Categories
Coding

Was the java.util.regex package based on Jakarta-ORO?

A lot of Java libraries that need regex functionality, but also need to retain compatability across 1.3 and earlier VMs use the famous Jakarta ORO library. This is a great (and fully-featured) regex implementation. An example of a project that uses this is one of the projects that I am a committer on, Jakarta Commons-Net. This is a very popular library which is mainly used for its FTP functionality, e.g. Ant’s FTP task uses it as its FTP engine.
However, it is designed to be compatible with 1.3 and earlier VMs.
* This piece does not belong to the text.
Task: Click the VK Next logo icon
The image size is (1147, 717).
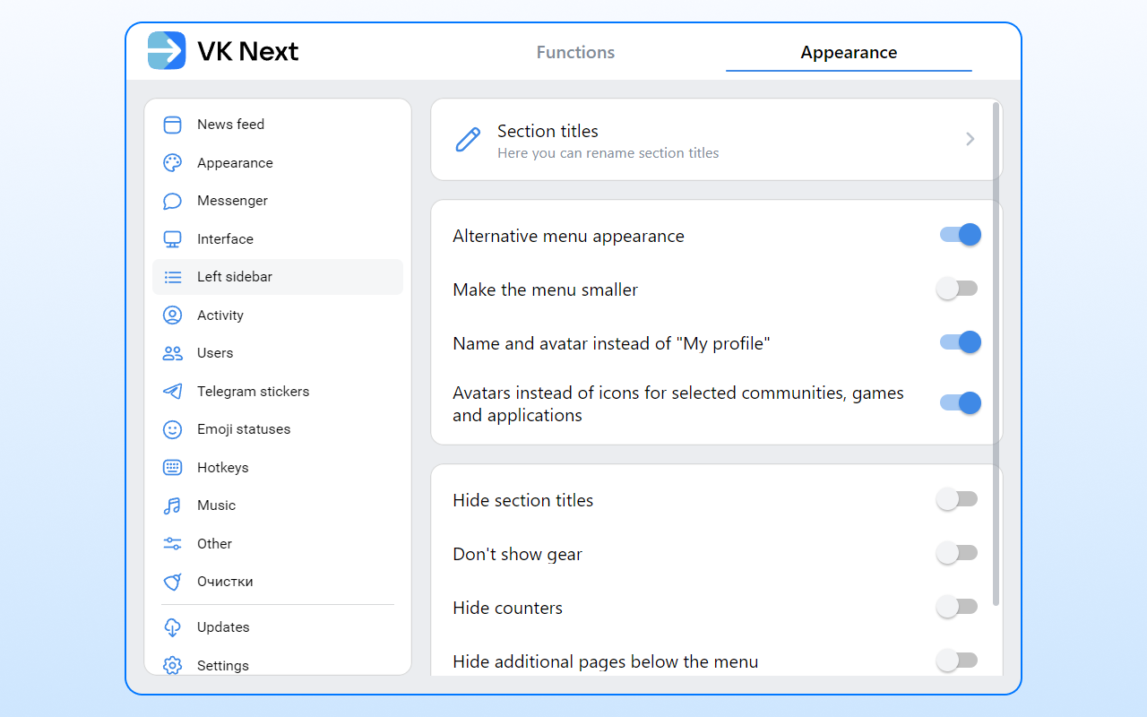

One of the implications of this is that its regex parsing is done by ORO, which necessitates extra “baggage” in the form of a separate jar download. As an exercise, I decided to see how easy it would be to convert the existing ORO code to a JDK-based approach. I first created a branch in SVN (here), and started to work on the ORO code.
It turned out to be trivial to make the changes, in fact the APIs were so similar I have a strong feeling that the Sun engineers who implemented the java.util.regex package may have been heavily influenced by the design of the ORO interface.
First, look at the ORO version:


private Pattern pattern = null;
    private MatchResult result = null;
    protected PatternMatcher _matcher_ = null;

    public RegexFTPFileEntryParserImpl(String regex)
    {
        super();
        try
        {
            _matcher_ = new Perl5Matcher();
            pattern   = new Perl5Compiler().compile(regex);
        }
        catch (MalformedPatternException e)
        {
            throw new IllegalArgumentException (
               "Unparseable regex supplied:  " + regex);
        }
    }

    /**
     * Convenience method delegates to the internal MatchResult's matches()
     * method.
     *
     @param s the String to be matched
     @return true if s matches this object's regular expression.
     */

    public boolean matches(String s)
    {
        this.result = null;
        if (_matcher_.matches(s.trim()this.pattern))
        {
            this.result = _matcher_.getMatch();
        }
        return null != this.result;
    }



    /**
     * Convenience method delegates to the internal MatchResult's groups()
     * method.
     *
     @return the number of groups() in the internal MatchResult.
     */

    public int getGroupCnt()
    {
        if (this.result == null)
        {
            return 0;
        }
        return this.result.groups();
    }

And now look at the equivalent Java 1.4+ version:


private Pattern pattern = null;
    private MatchResult result = null;
    protected Matcher _matcher_ = null;

    public RegexFTPFileEntryParserImpl(String regex)
    {
        super();
        try
        {
            pattern   = Pattern.compile(regex);
        }
        catch (PatternSyntaxException pse)
        {
            throw new IllegalArgumentException (
               "Unparseable regex supplied:  " + regex);
        }
    }

    /**
     * Convenience method delegates to the internal MatchResult's matches()
     * method.
     *
     @param s the String to be matched
     @return true if s matches this object's regular expression.
     */

    public boolean matches(String s)
    {
        this.result = null;
        _matcher_ = pattern.matcher(s);
        if (_matcher_.matches())
        {
            this.result = _matcher_.toMatchResult();
        }
        return null != this.result;
    }



    /**
     * Convenience method delegates to the internal MatchResult's groups()
     * method.
     *
     @return the number of groups() in the internal MatchResult.
     */

    public int getGroupCnt()
    {
        if (this.result == null)
        {
            return 0;
        }
        return this.result.groupCount();
    }